I am much more negative on TMDX. I think it's a low quality business that won't hit volume or margin targets due to competitive pressures that will emerge in the next few years. My reasons below:

1) Undifferentiated business model

The NOP model actually lowers stickiness and barriers to entry. Medical devices are typically "sticky" because hospital staff need to be trained, with multi-year contracts reinforcing product adoption. The NOP model of bundling service and product - streamlining the process to a simple phone call - eliminates switching costs and commoditizes the business model.

This would be fine if the technology was somehow differentiated, but it's not. This isn't complex tech at all. And there isn't evidence to show that that TMDX is superior to OrganOx, Liver Transport, or VitaSmart in liver viability ex-vivo. OrganOx got transport approval in September of last year.

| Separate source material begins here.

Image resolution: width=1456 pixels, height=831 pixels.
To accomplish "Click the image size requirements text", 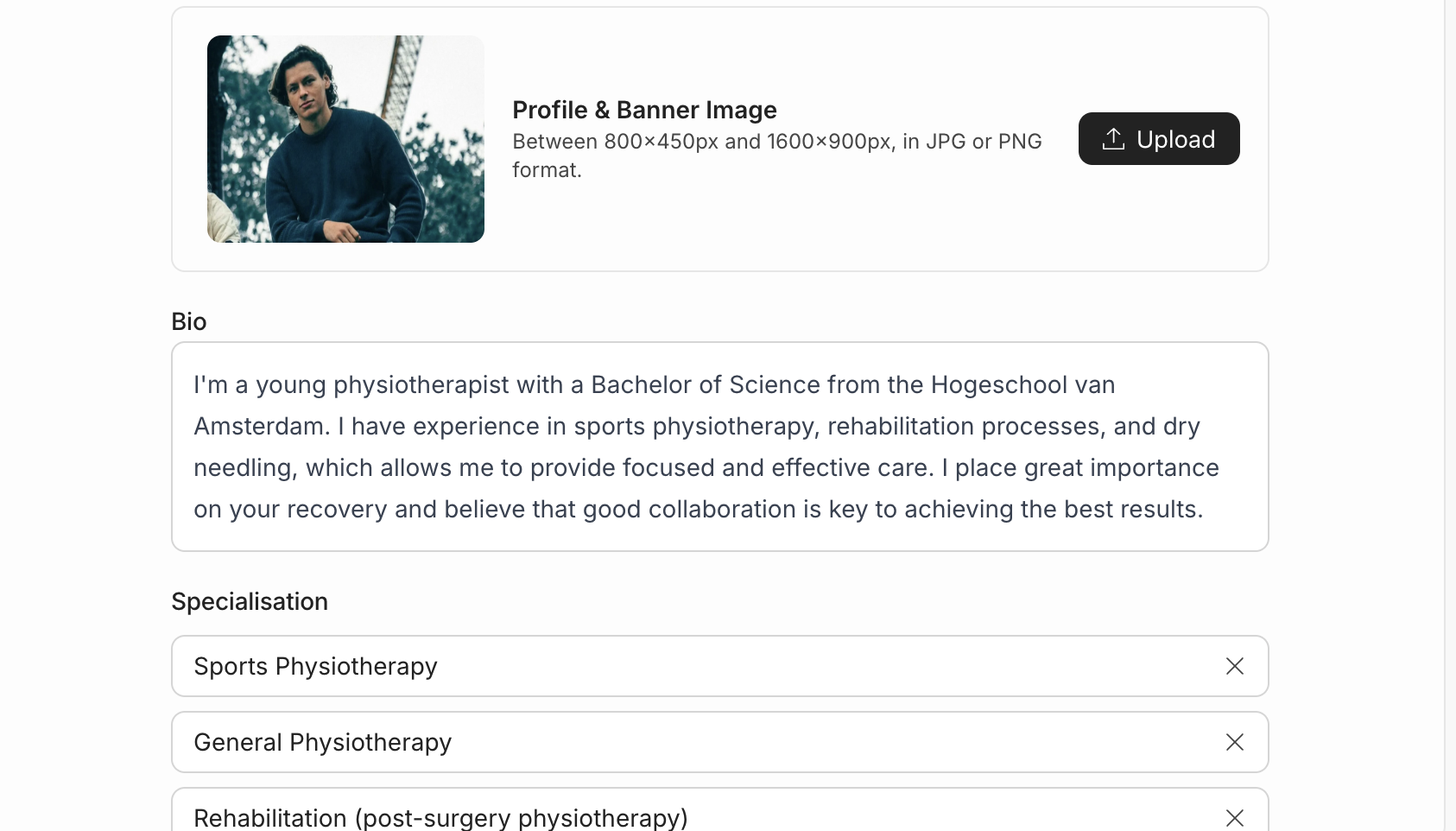I will click(777, 155).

The CEO responded to this clear competitive threat by saying OrganOx can't compete in transport because their device "can't fit on a plane" (paraphrasing) Not kidding - google the device right now and see if you agree with this take.

I don't believe owning a fleet of planes is a differentiator. If the ROI is there, OrganOx will undertake the capex project, or just lease the planes. The whitespace is white enough for multiple players each with fleets.

Once TMDX starts getting competed against directly, the choice for customers quickly becomes “who gives me acceptable outcomes at the lowest cost with decent service,” especially given OrganOx is roughly one‑third the cost.

2) Unrealistic Volume Target

The 10,000‑organ target is very unrealistic. It leans heavily on DCD (donation after criculatory death) growth that would require uncontrolled DCD to work and be adopted at scale, which recent U.S. data and European experience don’t really support yet. It's a very novel idea. Beyond DCD, the Company also points to an opportunity in kidney transplantation, a lower-ASP market already dominated by LifePort, which has utilized perfusion technology for decades. This is also not to mention the negative tailwinds associated with kidney transplant volumes long-term (GLP-1s lowering incidence of diabetes - the primary reason for kidney transplantation)

3) NRP is a threat

Management likes to play up NMP (normothermic machine perfusion - the tech TMDX uses) vs cold storage. This is a strawman. The real argument is NMP vs NRP (normothermic regional perfusion).

NRP can cover multiple organs per run (and thus is usually cheaper on a per-organ basis). It also shows DCD outcomes comparable to DBD—often at a lower per‑organ cost.

While NRP is used at both the hospital and organ procurement organization (OPO) levels, TransMedics is structurally limited in its ability to compete with OPO-driven NRP solutions, as the company sells exclusively to hospitals.